■ Exercise data ■
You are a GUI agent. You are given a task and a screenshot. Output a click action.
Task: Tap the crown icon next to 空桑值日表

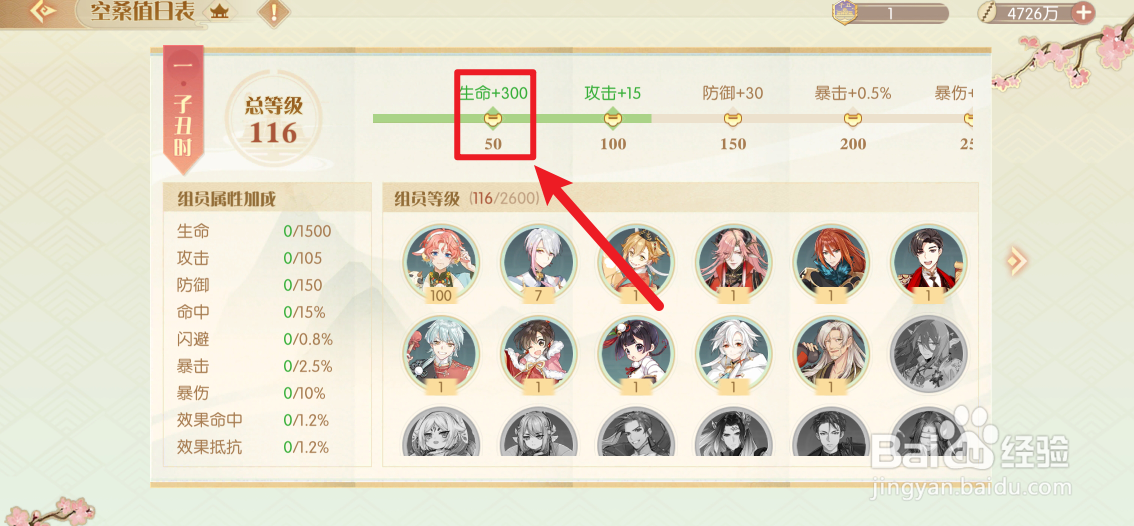point(218,11)
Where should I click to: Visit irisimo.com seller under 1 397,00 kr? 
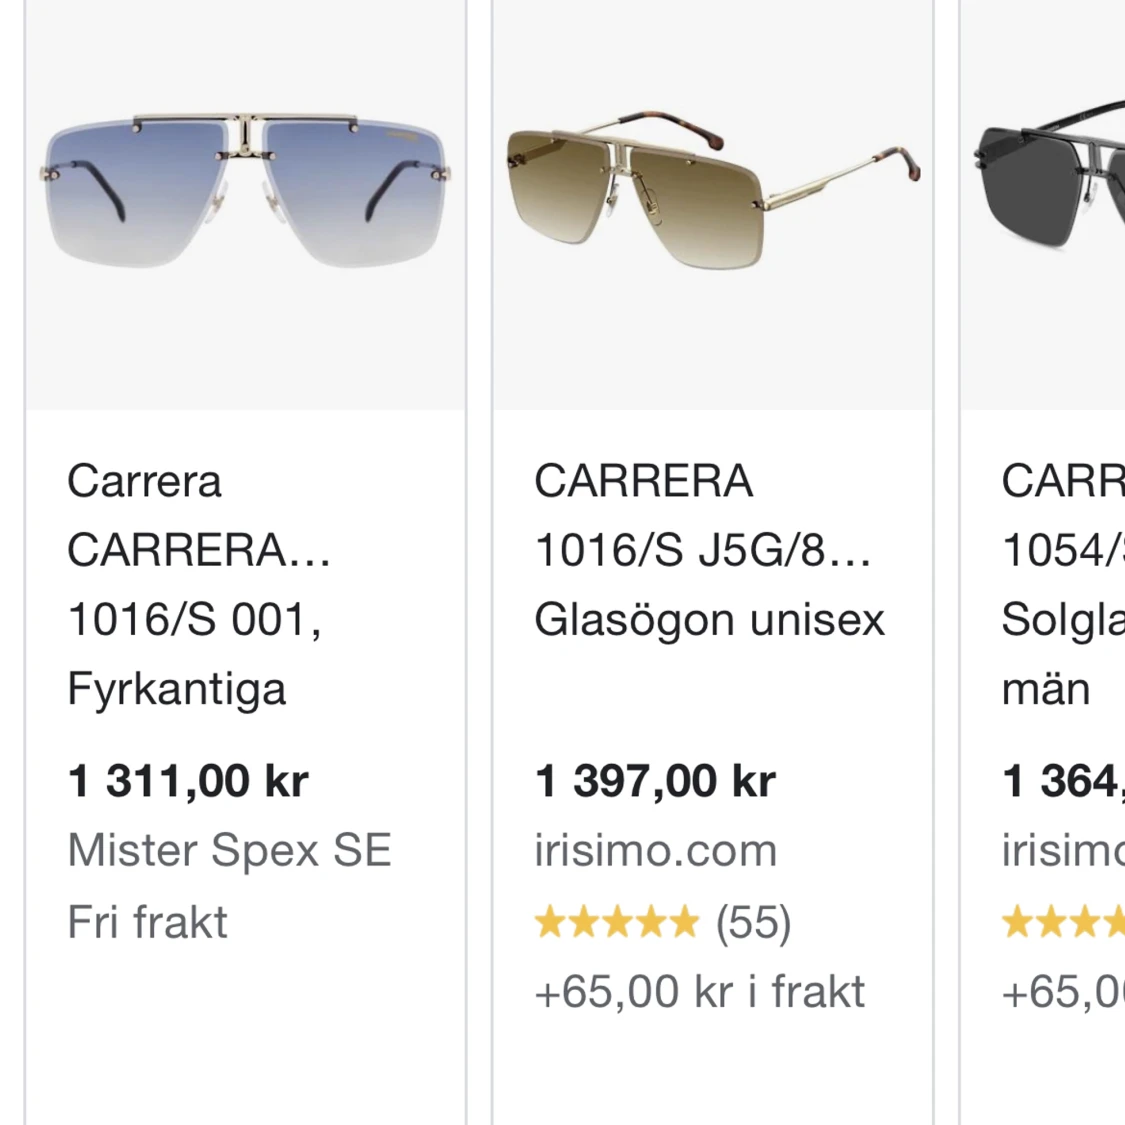pyautogui.click(x=655, y=851)
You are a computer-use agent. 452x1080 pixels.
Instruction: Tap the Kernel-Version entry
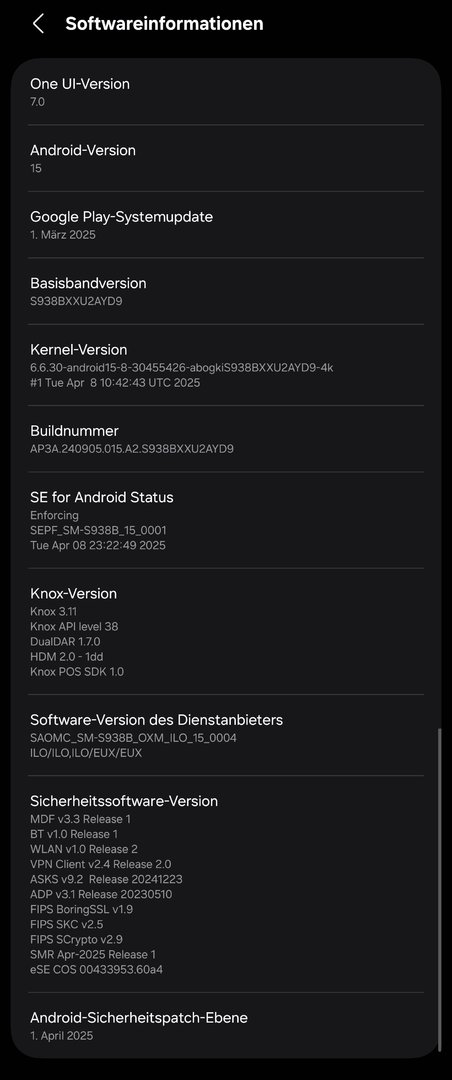click(226, 365)
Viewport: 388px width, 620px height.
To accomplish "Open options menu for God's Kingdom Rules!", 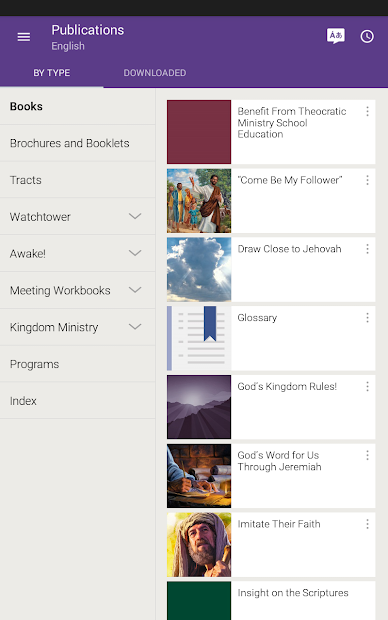I will point(367,387).
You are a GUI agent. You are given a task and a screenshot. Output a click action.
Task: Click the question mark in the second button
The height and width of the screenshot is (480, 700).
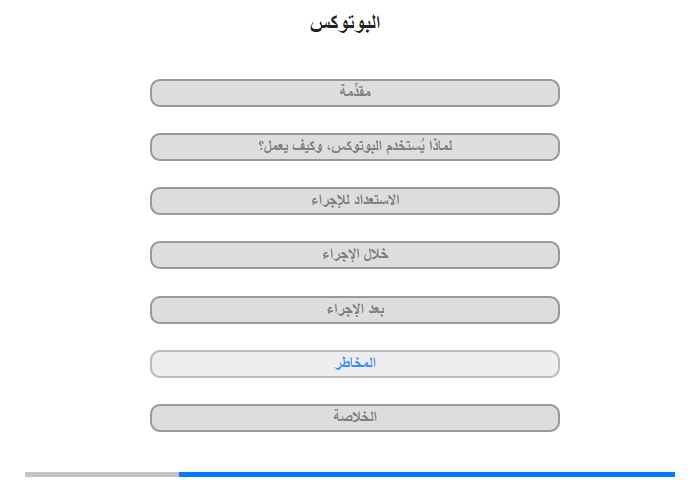tap(261, 146)
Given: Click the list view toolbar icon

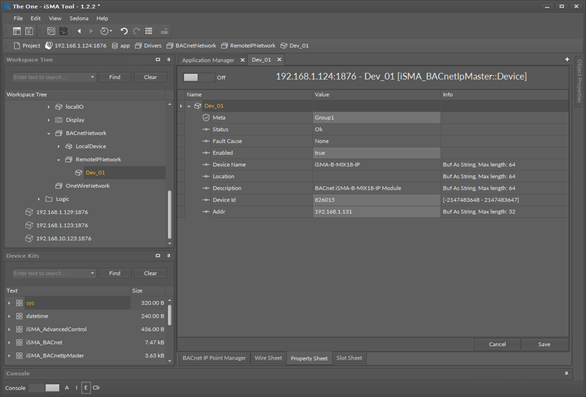Looking at the screenshot, I should point(149,31).
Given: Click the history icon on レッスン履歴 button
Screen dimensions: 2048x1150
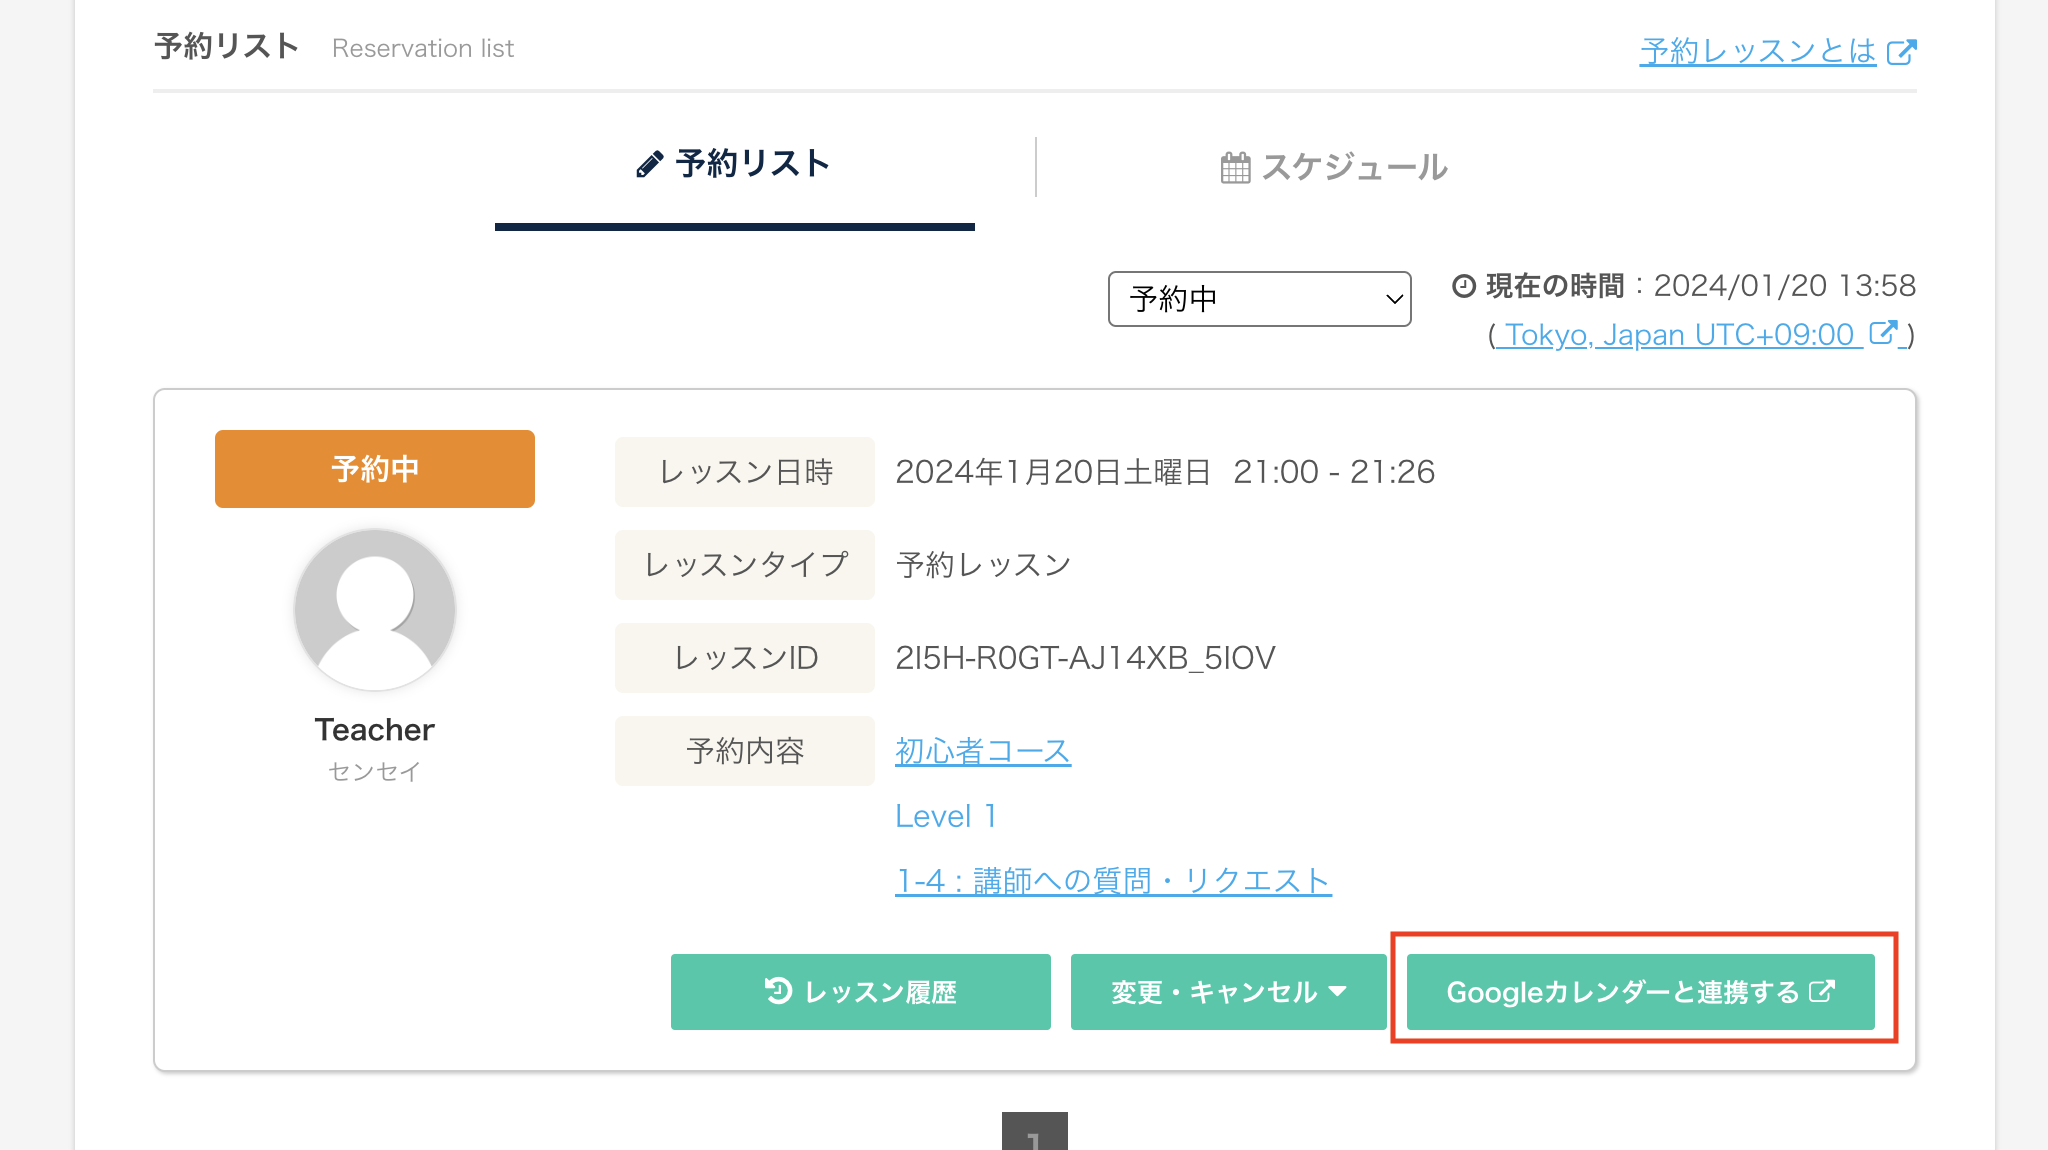Looking at the screenshot, I should (778, 991).
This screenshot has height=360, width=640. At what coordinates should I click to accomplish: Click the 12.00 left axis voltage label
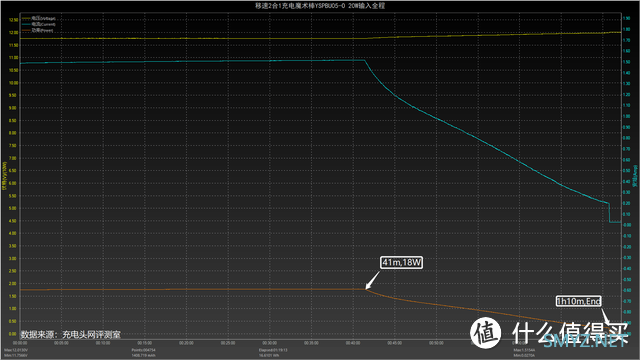[x=13, y=33]
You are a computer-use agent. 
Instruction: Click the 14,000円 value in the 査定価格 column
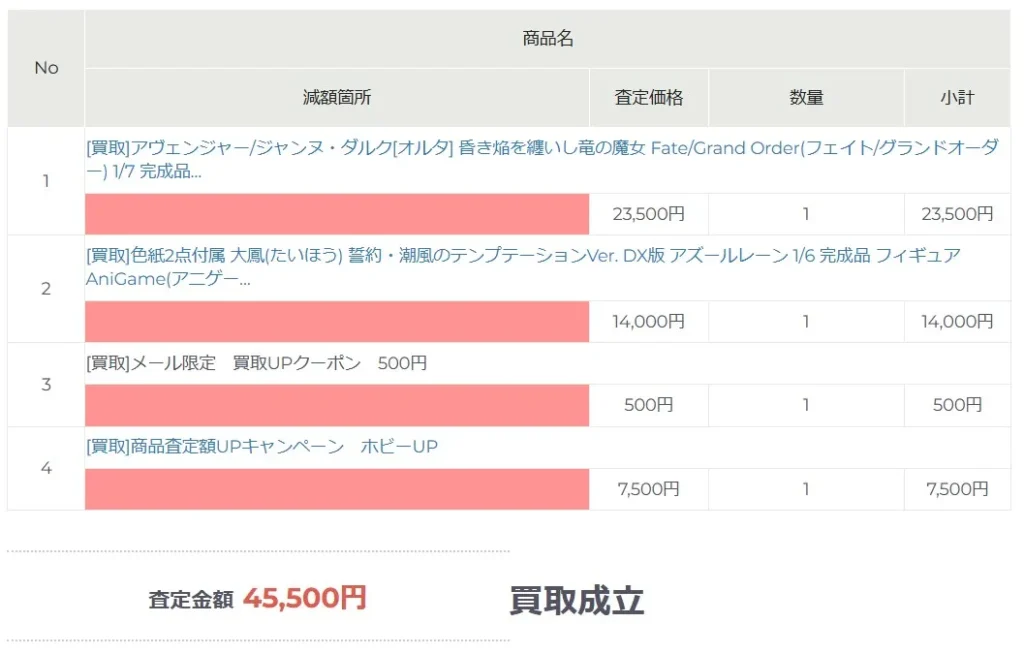(x=648, y=322)
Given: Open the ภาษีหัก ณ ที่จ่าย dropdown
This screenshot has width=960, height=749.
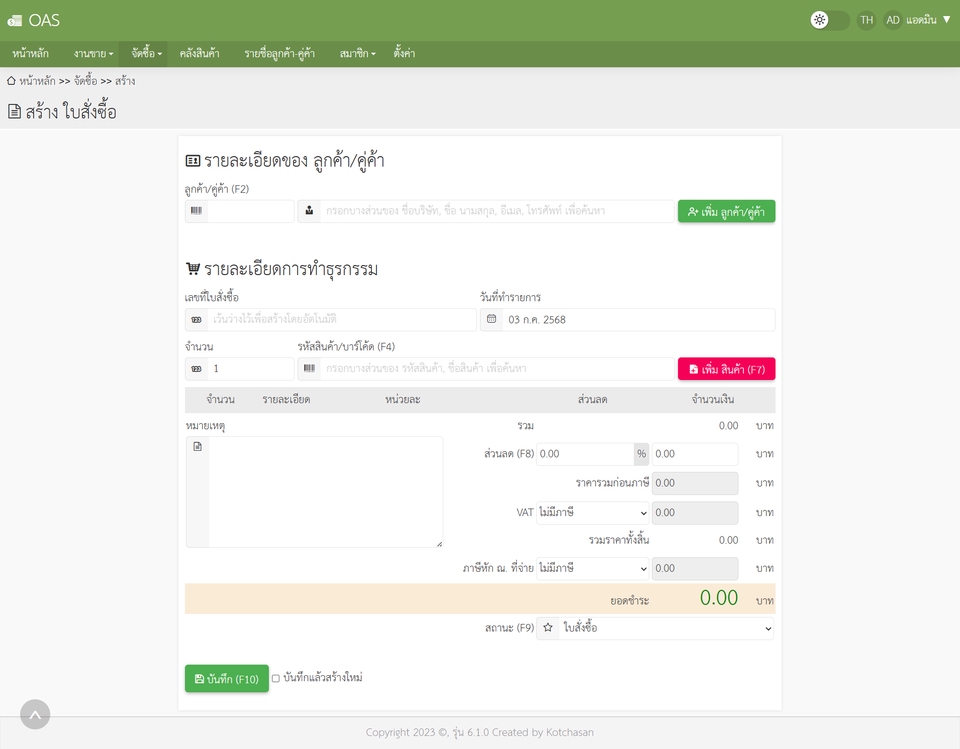Looking at the screenshot, I should [592, 568].

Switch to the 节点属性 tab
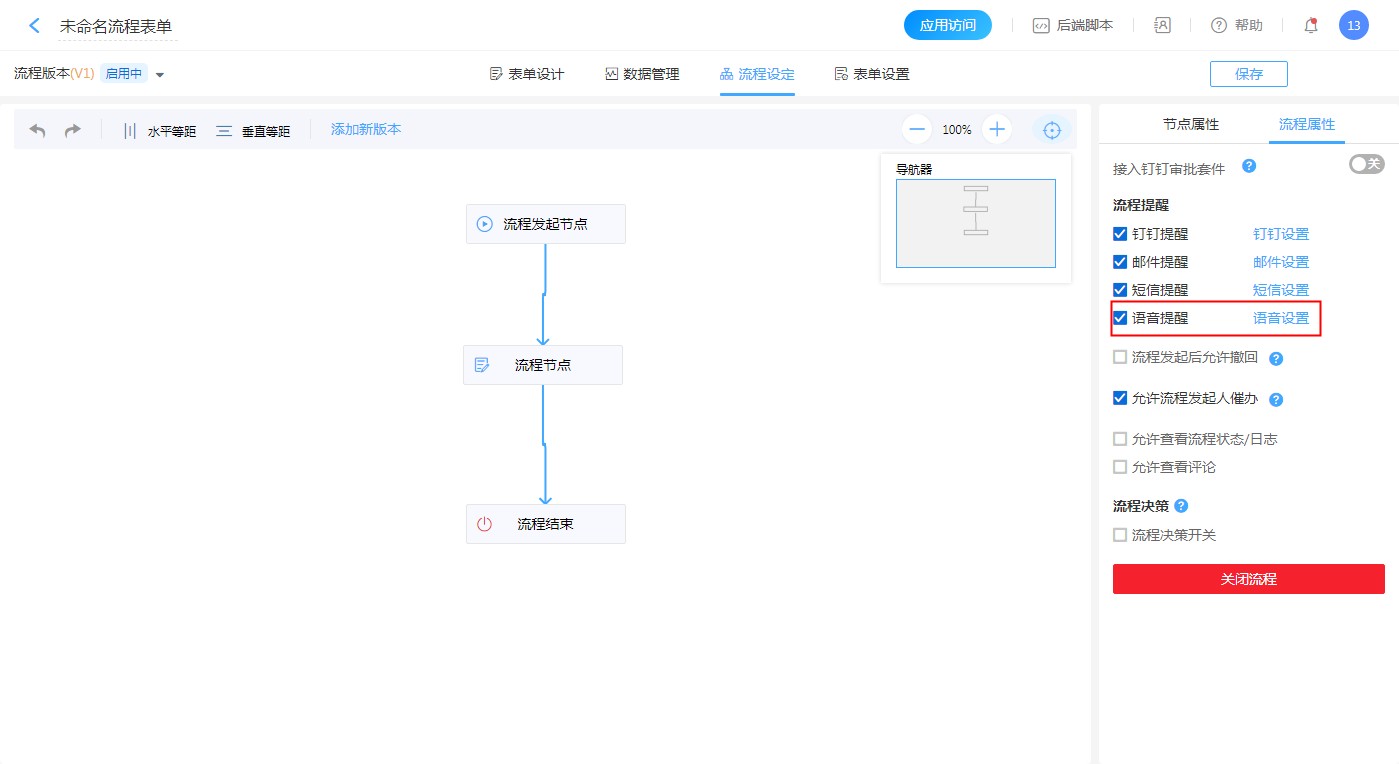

■ Problem ■
Copy all lines in the listing above where the string "computer" appears.

■ Answer space ■
You are a computer-use agent. 452x1080 pixels.
You are a computer-use agent. 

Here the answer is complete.